たとえば、フルタイム勤務や高収入が確認された場合、「労働能力がある」と判断され、支給停止や等級の引き下げになることもあります。一方で、短時間・軽作業での就労であれば「就労訓練の一環」として容認されるケースもあります。
働きながら障害年金を受給するためのポイント
- 就労内容は医師と相談のうえ決定:無理をせず、日常生活への影響がない範囲に抑えることが大切です。
- 就労の事実は正直に申告:審査機関は勤務先や給与情報を把握できるため、虚偽申告はリスクになります。

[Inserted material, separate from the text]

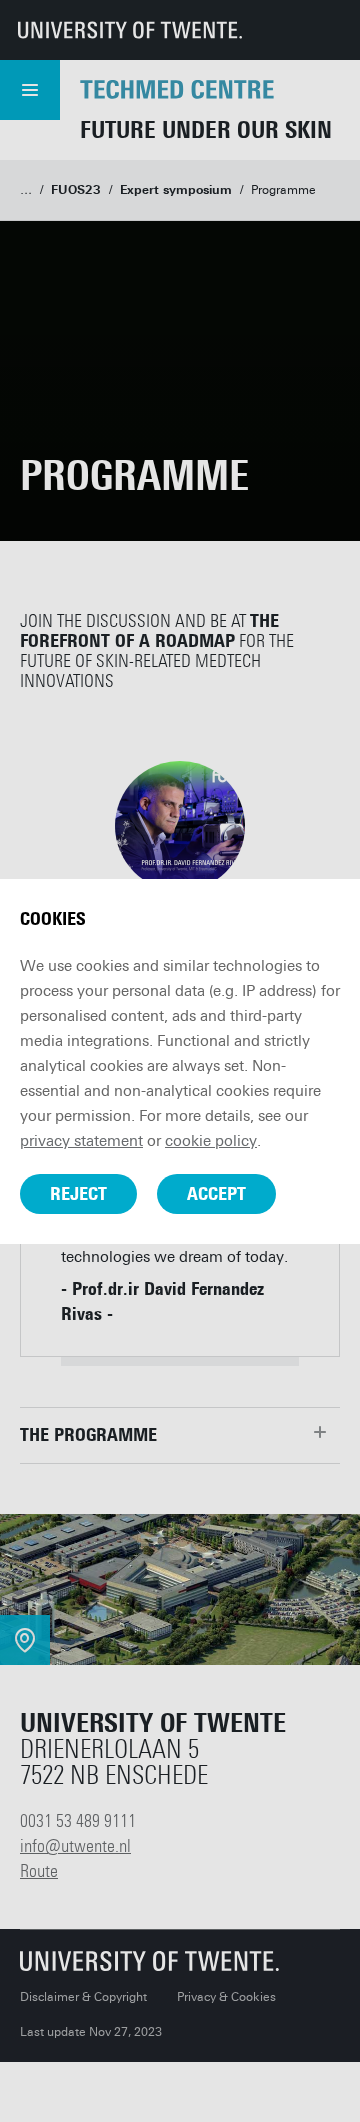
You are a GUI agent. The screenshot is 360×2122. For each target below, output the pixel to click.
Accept (216, 1194)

- 障害者就労支援の枠を活用:就労移行支援事業所やB型作業所など、配慮のある働き方を選ぶのも一つの方法です。
実際に、B型作業所で月1〜2万円の収入を得ながら障害年金を受給している方も多数います。これらは就労能力を否定しない支給継続の事例です。
家族や福祉サービスとの連携も重要
症状が安定していても、急な波があるのが双極性障害の特徴です。就労を開始する場合は、家族や福祉サービスと連携し、無理のない範囲で働ける体制づくりが重要になります。
また、地域によっては年金受給者向けの無料相談窓口や社会保険労務士の無料サポートもあるため、情報を活用して適切な判断を下しましょう。
まとめ
障害基礎年金の5年更新は、重症かつ安定していると判断された結果である可能性が高く、安心して受け取れる目安とも言えます。
就労については「働いてはいけない」わけではありませんが、内容や時間数によっては年金に影響を及ぼすため、医師や専門家と相談の上で慎重に進めるのが望ましいです。
不安がある場合は、地域の年金事務所や障害者就労支援センターに相談し、納得のいく働き方を見つけましょう。